Why in some cases when converting primal to dual problem, we will have other constraints more than $\lambda\geq0$ ?
Thank you so much
The dual problem is $\max_{\lambda} \{ g(\lambda) : \lambda \geq 0\}$. If $g(\lambda) = -\infty$, we say that $\lambda$ is infeasible for the dual. Therefore, the constraints come from when $g(\lambda) = -\infty$.

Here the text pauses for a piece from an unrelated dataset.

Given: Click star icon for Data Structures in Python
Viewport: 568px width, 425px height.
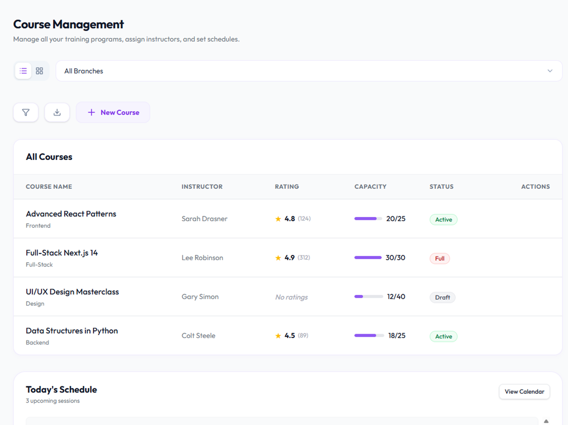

As an example, consider $\min_x \{ c^Tx : Ax\geq b, x \geq 0\}$. The Lagrangian is $L(x,y)=c^Tx + y^T(b-Ax)$ and $g(y) = \min_{x \geq 0} L(x,y) = \min_{x \geq 0} b^Ty + x^T(c-A^Ty)$. If some component of $c-A^Ty$ is negative, then $g(y)=-\infty$ (by letting the corresponding $x_i \to \infty$). Therefore, $c-A^Ty \geq 0$ is a constraint in the dual problem. If $c-A^Ty \geq 0$, $g(y) = b^Ty$ ($x=0$ is optimal), so the dual is $\max_y \{ b^Ty : A^Ty \leq c, y \geq 0\}$.